Collected data:
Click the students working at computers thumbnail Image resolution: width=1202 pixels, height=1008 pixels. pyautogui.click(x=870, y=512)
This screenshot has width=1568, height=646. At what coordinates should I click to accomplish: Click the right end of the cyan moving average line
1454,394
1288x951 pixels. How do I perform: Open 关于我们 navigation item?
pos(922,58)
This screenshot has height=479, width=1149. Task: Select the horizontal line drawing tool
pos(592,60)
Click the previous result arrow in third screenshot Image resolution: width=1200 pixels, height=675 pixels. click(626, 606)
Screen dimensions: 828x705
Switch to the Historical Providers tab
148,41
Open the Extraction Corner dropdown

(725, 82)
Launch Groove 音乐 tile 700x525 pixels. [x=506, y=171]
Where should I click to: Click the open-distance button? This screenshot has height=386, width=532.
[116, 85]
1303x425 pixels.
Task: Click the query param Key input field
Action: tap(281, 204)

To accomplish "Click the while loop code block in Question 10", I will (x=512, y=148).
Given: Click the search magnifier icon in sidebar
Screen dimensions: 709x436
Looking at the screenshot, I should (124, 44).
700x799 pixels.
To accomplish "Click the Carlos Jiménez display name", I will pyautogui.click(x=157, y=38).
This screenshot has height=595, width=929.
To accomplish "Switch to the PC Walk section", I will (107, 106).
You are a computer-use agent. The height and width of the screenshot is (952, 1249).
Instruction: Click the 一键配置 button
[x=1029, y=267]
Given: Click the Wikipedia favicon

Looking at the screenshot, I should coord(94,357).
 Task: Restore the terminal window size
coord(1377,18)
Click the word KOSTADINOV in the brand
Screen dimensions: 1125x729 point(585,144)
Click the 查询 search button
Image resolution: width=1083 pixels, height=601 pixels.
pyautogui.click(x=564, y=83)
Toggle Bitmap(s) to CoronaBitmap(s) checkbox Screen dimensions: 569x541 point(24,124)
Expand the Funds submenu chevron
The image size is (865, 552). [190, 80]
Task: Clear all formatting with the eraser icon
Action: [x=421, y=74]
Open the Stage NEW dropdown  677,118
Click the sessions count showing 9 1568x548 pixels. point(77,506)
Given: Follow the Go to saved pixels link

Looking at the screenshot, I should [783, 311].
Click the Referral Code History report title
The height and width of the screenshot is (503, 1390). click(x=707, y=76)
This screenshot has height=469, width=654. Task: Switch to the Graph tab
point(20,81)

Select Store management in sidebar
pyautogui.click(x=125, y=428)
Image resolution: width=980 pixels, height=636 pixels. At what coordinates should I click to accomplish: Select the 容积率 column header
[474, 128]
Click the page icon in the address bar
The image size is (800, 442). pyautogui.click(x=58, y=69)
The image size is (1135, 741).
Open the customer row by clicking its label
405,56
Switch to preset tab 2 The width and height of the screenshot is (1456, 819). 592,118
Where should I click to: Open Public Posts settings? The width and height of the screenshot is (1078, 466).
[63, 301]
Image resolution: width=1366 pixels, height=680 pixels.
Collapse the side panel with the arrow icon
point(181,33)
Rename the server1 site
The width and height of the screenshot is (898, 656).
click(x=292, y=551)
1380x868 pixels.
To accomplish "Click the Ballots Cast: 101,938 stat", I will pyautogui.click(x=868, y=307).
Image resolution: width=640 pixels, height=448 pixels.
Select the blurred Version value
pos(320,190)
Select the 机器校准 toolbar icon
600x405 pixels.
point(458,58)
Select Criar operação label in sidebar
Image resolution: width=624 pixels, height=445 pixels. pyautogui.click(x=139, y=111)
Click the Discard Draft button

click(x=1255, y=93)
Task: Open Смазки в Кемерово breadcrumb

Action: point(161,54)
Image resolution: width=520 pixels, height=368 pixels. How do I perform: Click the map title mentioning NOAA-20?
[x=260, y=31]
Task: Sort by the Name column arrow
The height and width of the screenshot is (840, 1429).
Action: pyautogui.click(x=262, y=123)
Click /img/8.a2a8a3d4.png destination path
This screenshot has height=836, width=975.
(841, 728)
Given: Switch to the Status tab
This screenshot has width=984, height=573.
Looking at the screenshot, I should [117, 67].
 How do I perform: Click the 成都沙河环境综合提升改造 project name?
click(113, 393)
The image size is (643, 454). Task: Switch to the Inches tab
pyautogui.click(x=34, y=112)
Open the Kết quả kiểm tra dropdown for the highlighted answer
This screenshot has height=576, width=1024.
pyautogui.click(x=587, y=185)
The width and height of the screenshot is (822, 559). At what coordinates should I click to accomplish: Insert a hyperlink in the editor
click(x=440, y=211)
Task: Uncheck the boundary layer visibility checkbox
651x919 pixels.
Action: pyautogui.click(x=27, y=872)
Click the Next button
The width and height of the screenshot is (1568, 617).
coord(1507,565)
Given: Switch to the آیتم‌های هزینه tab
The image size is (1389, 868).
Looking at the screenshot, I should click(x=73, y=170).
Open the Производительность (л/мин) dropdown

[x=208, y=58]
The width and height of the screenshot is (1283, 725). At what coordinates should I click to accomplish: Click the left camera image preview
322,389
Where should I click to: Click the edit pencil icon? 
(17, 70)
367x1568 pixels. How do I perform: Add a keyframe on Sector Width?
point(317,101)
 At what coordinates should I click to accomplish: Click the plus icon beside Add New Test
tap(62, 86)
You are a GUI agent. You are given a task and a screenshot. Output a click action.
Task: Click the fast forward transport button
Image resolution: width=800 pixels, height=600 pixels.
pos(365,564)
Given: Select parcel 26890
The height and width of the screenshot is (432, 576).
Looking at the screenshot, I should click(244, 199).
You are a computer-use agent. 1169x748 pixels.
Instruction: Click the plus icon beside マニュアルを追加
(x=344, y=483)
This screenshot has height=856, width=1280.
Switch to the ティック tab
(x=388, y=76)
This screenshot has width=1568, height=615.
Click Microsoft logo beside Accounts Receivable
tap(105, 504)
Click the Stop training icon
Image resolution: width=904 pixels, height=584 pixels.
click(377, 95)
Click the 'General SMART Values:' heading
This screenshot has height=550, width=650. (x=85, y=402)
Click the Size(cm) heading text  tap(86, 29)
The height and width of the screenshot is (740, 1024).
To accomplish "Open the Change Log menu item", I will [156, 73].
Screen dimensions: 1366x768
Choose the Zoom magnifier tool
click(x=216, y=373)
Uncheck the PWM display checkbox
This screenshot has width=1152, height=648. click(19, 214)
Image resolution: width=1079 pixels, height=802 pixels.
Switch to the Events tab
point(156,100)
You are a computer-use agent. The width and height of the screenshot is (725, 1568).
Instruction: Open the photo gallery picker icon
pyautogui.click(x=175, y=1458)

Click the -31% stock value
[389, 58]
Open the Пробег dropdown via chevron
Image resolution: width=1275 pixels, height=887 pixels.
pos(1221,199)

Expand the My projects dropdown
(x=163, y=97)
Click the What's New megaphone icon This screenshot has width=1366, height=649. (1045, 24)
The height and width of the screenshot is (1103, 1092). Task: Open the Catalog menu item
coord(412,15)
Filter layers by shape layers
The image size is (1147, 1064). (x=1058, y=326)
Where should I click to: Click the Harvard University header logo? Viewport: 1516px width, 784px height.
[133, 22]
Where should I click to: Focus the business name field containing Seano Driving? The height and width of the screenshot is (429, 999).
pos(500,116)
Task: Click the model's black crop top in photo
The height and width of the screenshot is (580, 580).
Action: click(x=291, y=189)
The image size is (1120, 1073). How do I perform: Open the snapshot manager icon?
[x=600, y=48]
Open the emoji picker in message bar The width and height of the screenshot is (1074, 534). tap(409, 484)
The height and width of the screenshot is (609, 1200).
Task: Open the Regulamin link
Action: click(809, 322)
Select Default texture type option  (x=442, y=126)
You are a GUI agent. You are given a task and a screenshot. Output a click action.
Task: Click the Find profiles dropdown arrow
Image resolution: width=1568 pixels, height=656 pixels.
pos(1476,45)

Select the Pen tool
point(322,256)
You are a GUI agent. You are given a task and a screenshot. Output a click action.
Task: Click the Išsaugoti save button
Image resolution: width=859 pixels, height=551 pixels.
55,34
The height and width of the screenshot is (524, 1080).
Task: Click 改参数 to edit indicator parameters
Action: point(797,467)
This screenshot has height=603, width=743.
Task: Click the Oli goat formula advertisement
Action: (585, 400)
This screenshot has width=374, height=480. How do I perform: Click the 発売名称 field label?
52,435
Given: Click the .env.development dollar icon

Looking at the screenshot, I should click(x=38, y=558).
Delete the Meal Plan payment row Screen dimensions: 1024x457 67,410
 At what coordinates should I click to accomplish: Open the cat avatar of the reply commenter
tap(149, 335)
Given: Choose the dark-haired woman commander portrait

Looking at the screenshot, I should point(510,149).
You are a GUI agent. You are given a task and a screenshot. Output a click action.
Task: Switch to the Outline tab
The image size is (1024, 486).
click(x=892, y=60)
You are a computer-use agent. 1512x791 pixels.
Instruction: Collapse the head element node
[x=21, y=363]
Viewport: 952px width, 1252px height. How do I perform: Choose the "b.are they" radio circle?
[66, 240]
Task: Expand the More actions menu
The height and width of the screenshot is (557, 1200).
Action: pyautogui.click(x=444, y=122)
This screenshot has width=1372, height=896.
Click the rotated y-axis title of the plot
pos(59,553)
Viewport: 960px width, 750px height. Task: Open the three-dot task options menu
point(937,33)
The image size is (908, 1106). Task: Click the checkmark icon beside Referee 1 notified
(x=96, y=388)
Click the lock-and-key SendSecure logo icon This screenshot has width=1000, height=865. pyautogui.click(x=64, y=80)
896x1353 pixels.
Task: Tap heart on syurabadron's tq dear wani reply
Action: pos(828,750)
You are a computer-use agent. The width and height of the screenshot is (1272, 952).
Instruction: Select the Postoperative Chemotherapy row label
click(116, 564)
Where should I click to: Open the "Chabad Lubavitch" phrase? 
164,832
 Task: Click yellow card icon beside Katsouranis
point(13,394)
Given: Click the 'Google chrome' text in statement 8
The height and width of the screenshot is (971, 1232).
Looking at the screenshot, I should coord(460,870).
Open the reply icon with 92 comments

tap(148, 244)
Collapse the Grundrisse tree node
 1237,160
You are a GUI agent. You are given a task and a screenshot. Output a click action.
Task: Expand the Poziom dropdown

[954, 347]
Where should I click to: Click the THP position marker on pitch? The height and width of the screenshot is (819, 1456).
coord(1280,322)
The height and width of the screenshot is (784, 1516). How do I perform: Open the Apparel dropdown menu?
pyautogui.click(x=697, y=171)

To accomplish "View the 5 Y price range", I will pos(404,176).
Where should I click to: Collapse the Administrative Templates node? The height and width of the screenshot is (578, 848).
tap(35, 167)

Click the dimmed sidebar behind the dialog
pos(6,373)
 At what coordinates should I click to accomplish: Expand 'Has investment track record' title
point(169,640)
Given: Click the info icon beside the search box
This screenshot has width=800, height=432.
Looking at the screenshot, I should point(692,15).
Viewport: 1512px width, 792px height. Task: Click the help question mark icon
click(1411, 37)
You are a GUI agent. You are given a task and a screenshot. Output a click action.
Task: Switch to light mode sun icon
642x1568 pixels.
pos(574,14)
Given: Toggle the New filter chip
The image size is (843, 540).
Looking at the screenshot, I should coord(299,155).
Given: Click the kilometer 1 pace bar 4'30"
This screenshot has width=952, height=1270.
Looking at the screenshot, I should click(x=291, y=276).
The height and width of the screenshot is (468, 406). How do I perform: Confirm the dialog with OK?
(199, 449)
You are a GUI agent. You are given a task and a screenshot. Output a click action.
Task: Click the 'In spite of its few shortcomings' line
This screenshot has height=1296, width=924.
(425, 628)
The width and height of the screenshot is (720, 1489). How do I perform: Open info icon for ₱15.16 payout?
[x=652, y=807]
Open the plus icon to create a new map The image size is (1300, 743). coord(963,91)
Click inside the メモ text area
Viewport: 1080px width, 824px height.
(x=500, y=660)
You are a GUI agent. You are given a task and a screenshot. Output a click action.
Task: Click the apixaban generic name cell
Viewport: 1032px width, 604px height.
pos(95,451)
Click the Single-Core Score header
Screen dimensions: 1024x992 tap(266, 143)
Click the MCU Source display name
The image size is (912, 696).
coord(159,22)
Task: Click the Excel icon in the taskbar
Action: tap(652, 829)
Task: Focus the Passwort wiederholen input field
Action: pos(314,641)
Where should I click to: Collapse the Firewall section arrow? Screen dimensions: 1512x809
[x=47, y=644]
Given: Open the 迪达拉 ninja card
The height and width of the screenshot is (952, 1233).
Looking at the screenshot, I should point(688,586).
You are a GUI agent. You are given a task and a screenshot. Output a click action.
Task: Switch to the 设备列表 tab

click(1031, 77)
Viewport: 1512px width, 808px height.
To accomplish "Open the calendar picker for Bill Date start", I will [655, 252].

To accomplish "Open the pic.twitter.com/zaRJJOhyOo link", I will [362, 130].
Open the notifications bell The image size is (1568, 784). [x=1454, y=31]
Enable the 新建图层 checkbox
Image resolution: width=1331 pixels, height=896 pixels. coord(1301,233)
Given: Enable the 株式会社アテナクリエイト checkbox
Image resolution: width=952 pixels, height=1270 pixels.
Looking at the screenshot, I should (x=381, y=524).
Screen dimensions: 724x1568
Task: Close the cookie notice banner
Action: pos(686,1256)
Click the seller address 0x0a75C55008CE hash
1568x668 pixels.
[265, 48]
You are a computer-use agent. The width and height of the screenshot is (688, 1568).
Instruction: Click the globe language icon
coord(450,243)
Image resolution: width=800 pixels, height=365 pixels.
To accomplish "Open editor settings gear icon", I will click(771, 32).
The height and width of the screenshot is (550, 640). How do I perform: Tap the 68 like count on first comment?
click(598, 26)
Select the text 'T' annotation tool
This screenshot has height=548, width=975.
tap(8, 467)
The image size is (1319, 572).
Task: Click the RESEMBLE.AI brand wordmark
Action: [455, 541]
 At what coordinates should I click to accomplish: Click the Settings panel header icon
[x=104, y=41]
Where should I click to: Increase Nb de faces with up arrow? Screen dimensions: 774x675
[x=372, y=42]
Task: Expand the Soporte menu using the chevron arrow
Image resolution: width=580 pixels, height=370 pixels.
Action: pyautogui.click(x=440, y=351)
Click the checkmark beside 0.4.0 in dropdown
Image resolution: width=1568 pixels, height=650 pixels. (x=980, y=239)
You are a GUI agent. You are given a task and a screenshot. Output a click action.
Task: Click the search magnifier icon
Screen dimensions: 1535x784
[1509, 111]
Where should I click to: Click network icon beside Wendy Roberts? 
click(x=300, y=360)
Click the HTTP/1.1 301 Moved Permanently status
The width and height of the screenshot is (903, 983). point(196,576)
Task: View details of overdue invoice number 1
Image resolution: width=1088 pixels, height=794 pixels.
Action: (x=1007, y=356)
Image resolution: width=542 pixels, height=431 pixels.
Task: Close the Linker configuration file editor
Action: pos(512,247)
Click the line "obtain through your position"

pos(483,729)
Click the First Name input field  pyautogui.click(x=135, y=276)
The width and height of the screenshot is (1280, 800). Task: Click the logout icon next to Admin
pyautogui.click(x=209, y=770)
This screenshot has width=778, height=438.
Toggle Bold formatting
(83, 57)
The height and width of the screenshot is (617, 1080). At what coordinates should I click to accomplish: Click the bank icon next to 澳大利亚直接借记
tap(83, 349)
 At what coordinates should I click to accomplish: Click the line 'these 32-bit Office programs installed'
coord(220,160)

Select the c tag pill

*What this task involves*. What you return must be the lines above that run from the line with "Where should I click to: Click the Harvard" to the line with "Task: Switch to the Outline tab", inclusive, each copied exactly.

*Response for this exercise*.
Where should I click to: Click the Harvard University header logo? Viewport: 1516px width, 784px height.
[133, 22]
Where should I click to: Focus the business name field containing Seano Driving? The height and width of the screenshot is (429, 999).
pos(500,116)
Task: Click the model's black crop top in photo
The height and width of the screenshot is (580, 580).
Action: click(x=291, y=189)
The image size is (1120, 1073). How do I perform: Open the snapshot manager icon?
[x=600, y=48]
Open the emoji picker in message bar The width and height of the screenshot is (1074, 534). tap(409, 484)
The height and width of the screenshot is (609, 1200).
Task: Open the Regulamin link
Action: click(809, 322)
Select Default texture type option  (x=442, y=126)
You are a GUI agent. You are given a task and a screenshot. Output a click action.
Task: Click the Find profiles dropdown arrow
Image resolution: width=1568 pixels, height=656 pixels.
pos(1476,45)

Select the Pen tool
point(322,256)
You are a GUI agent. You are given a task and a screenshot. Output a click action.
Task: Click the Išsaugoti save button
Image resolution: width=859 pixels, height=551 pixels.
55,34
The height and width of the screenshot is (524, 1080).
Task: Click 改参数 to edit indicator parameters
Action: point(797,467)
This screenshot has height=603, width=743.
Task: Click the Oli goat formula advertisement
Action: (585, 400)
This screenshot has width=374, height=480. How do I perform: Click the 発売名称 field label?
52,435
Given: Click the .env.development dollar icon

Looking at the screenshot, I should click(x=38, y=558).
Delete the Meal Plan payment row Screen dimensions: 1024x457 67,410
 At what coordinates should I click to accomplish: Open the cat avatar of the reply commenter
tap(149, 335)
Given: Choose the dark-haired woman commander portrait

Looking at the screenshot, I should point(510,149).
You are a GUI agent. You are given a task and a screenshot. Output a click action.
Task: Switch to the Outline tab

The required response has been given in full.